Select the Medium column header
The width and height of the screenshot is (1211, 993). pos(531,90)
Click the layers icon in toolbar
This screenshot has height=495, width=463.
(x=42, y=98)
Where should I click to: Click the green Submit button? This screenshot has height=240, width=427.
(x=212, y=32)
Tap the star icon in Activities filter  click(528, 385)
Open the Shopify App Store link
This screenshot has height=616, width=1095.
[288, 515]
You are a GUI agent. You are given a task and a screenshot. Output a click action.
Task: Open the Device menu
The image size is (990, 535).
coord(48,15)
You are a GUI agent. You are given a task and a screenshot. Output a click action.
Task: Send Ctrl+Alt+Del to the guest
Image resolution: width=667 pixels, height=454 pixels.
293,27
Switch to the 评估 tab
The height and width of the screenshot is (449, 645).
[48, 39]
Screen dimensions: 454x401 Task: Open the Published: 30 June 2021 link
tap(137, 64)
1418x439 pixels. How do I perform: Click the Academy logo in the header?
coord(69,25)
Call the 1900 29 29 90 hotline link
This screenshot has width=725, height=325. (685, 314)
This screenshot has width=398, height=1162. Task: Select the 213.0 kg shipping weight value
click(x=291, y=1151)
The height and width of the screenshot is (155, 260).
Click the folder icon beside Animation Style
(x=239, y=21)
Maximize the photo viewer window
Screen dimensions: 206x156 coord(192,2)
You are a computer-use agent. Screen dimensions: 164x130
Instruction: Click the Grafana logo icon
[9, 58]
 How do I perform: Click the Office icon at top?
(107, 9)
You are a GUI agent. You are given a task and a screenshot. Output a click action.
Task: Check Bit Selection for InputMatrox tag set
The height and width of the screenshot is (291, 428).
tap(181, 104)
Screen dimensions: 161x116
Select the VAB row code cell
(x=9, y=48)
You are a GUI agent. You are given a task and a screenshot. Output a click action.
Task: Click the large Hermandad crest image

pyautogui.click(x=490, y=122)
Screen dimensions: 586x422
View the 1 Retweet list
______
### Try it
All records above are to be printed exactly, with nothing omitted.

### The completed task
Select the Medium column header
The width and height of the screenshot is (1211, 993). pos(531,90)
Click the layers icon in toolbar
This screenshot has height=495, width=463.
(x=42, y=98)
Where should I click to: Click the green Submit button? This screenshot has height=240, width=427.
(x=212, y=32)
Tap the star icon in Activities filter  click(528, 385)
Open the Shopify App Store link
This screenshot has height=616, width=1095.
[288, 515]
You are a GUI agent. You are given a task and a screenshot. Output a click action.
Task: Open the Device menu
The image size is (990, 535).
coord(48,15)
You are a GUI agent. You are given a task and a screenshot. Output a click action.
Task: Send Ctrl+Alt+Del to the guest
Image resolution: width=667 pixels, height=454 pixels.
293,27
Switch to the 评估 tab
The height and width of the screenshot is (449, 645).
[48, 39]
Screen dimensions: 454x401 Task: Open the Published: 30 June 2021 link
tap(137, 64)
1418x439 pixels. How do I perform: Click the Academy logo in the header?
coord(69,25)
Call the 1900 29 29 90 hotline link
This screenshot has width=725, height=325. (685, 314)
This screenshot has width=398, height=1162. Task: Select the 213.0 kg shipping weight value
click(x=291, y=1151)
The height and width of the screenshot is (155, 260).
Click the folder icon beside Animation Style
(x=239, y=21)
Maximize the photo viewer window
Screen dimensions: 206x156 coord(192,2)
You are a computer-use agent. Screen dimensions: 164x130
Instruction: Click the Grafana logo icon
[9, 58]
 How do I perform: Click the Office icon at top?
(107, 9)
You are a GUI agent. You are given a task and a screenshot. Output a click action.
Task: Check Bit Selection for InputMatrox tag set
The height and width of the screenshot is (291, 428).
tap(181, 104)
Screen dimensions: 161x116
Select the VAB row code cell
(x=9, y=48)
You are a GUI agent. You are given a task and a screenshot. Output a click action.
Task: Click the large Hermandad crest image

pyautogui.click(x=490, y=122)
Screen dimensions: 586x422
View the 1 Retweet list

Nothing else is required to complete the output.